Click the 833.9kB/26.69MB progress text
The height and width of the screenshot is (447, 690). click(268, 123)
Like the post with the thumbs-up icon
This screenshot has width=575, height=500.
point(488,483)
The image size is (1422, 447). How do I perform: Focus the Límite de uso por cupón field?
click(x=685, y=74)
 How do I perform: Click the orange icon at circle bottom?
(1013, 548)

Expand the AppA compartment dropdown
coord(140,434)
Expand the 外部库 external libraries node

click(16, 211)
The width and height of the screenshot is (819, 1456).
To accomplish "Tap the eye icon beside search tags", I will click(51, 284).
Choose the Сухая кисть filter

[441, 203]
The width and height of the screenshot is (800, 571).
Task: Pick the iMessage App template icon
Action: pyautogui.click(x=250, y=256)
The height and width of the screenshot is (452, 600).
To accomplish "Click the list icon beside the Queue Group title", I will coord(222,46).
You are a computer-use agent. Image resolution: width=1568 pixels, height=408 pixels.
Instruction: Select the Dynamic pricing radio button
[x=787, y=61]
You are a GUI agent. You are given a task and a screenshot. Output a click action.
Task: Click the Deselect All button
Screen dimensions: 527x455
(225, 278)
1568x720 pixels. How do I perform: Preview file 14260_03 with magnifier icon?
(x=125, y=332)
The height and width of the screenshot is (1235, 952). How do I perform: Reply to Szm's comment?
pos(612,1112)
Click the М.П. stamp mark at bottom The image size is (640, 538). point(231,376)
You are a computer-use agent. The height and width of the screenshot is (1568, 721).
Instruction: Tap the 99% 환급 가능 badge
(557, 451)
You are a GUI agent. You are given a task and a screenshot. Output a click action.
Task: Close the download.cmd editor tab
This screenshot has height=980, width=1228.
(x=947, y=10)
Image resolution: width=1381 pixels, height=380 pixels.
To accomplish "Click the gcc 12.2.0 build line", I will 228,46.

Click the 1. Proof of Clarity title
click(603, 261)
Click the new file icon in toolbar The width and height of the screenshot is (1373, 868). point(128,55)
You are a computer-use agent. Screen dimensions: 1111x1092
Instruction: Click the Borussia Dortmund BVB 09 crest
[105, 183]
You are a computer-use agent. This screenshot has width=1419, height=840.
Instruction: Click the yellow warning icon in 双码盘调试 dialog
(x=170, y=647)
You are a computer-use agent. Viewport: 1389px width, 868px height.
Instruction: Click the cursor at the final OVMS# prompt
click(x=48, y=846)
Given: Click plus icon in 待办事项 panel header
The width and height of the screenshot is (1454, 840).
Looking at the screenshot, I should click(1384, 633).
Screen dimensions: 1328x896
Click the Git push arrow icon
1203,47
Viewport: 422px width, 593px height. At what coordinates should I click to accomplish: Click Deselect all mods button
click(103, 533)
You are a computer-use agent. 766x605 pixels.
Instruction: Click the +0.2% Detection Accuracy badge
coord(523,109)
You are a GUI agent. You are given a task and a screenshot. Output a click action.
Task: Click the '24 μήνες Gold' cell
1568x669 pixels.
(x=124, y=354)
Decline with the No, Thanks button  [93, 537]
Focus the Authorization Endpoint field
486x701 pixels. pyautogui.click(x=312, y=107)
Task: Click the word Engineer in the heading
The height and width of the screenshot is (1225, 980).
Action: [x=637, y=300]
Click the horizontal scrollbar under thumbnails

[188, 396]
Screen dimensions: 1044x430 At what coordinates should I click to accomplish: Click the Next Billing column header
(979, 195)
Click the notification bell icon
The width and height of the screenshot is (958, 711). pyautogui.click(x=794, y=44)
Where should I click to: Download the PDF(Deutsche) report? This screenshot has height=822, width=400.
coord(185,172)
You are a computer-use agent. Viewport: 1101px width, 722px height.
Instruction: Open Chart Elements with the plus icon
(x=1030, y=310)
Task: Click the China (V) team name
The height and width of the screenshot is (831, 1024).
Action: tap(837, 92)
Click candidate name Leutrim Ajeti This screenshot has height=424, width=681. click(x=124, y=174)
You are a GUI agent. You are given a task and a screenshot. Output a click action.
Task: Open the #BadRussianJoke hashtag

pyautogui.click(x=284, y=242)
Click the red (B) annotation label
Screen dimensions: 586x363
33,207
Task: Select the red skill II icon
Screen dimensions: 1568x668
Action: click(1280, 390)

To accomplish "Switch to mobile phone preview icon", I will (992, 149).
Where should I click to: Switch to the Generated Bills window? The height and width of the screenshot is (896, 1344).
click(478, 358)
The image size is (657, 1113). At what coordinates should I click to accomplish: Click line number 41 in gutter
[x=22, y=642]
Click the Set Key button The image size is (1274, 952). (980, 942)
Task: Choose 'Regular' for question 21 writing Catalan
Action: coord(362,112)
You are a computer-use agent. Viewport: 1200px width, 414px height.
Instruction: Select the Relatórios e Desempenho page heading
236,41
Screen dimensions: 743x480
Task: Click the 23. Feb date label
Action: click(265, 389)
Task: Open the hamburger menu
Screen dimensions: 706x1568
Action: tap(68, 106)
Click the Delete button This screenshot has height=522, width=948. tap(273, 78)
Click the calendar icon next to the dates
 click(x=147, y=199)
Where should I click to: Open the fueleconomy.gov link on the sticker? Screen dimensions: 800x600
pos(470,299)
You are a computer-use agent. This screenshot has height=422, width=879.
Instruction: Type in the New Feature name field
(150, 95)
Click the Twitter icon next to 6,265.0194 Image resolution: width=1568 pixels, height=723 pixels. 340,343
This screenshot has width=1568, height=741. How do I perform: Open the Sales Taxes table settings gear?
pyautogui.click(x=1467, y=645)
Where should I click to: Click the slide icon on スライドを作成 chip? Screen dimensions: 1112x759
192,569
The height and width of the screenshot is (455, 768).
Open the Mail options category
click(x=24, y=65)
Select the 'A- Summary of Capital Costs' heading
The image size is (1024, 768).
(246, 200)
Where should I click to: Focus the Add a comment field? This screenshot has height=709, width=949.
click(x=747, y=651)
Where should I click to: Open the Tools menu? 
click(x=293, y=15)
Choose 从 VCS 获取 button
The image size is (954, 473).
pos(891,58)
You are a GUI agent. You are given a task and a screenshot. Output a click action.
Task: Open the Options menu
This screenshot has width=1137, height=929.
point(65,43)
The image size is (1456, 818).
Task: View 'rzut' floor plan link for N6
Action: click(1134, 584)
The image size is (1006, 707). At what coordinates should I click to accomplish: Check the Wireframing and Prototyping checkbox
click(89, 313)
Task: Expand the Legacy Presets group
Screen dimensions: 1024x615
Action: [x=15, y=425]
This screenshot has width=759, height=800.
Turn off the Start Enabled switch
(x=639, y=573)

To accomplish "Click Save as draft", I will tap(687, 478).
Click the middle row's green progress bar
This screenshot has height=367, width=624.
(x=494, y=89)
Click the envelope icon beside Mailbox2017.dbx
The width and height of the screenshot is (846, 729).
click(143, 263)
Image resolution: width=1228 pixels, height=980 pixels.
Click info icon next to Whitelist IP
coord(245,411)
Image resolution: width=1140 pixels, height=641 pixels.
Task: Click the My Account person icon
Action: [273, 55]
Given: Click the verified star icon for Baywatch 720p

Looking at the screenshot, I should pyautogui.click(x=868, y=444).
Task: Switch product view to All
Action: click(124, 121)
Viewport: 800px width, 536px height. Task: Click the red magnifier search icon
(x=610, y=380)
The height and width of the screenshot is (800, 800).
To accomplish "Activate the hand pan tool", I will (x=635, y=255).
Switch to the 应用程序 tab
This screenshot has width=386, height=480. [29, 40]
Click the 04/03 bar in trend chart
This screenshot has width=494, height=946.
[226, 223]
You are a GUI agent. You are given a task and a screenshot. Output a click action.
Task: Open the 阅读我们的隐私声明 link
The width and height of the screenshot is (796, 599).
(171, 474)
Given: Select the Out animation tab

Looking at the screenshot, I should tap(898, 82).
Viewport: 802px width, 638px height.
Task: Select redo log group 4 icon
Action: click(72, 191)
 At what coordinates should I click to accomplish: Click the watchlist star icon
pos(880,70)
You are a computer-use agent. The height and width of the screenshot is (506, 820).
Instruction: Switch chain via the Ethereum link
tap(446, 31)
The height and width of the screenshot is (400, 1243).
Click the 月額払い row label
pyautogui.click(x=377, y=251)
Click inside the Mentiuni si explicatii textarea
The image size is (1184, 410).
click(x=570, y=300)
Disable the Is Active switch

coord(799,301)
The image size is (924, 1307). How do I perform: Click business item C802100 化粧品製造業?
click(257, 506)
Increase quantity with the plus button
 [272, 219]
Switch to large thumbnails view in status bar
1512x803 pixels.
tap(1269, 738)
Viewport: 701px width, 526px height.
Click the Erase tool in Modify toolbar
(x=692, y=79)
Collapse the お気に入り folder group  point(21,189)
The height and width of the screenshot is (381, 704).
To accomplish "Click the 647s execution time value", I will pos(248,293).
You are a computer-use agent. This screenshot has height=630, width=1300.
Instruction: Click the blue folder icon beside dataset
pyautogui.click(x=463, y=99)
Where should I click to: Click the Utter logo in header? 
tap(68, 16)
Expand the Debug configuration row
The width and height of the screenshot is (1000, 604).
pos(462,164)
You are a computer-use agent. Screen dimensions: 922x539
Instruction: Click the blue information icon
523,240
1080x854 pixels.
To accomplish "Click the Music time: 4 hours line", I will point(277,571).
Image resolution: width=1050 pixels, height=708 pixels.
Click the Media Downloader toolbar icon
++++
Task prompt => Would you please copy every line from the listing above that contains the word "time"?

Answer to this exercise =>
To accomplish "Click the 647s execution time value", I will pos(248,293).
To accomplish "Click the Music time: 4 hours line", I will point(277,571).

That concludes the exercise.